◆ **What you have to do**
From the data below, retype exactly the lines starting with the one that contains "You are a GUI" and ending with the one that contains "This screenshot has height=536, width=826.", both included.

◆ **Records provided**
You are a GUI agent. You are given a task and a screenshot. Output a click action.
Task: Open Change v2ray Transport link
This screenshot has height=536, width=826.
* * *
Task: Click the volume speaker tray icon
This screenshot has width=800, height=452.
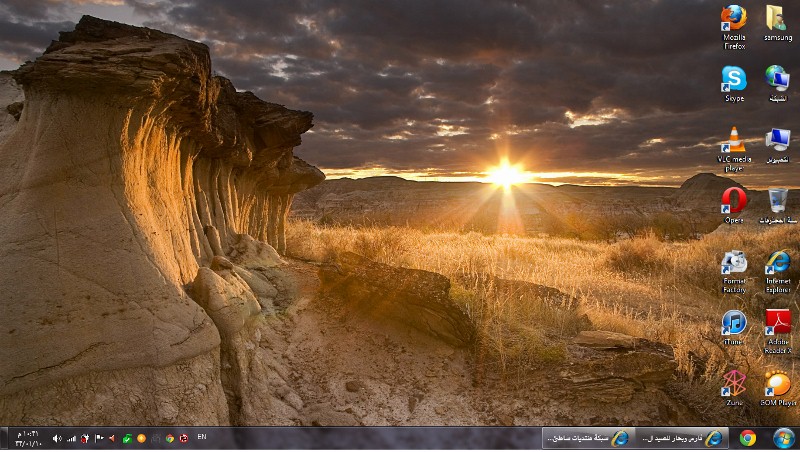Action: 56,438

◆ **Response**
You are a GUI agent. You are given a task and a screenshot. Output a click action.
Task: Open Change v2ray Transport link
This screenshot has height=536, width=826.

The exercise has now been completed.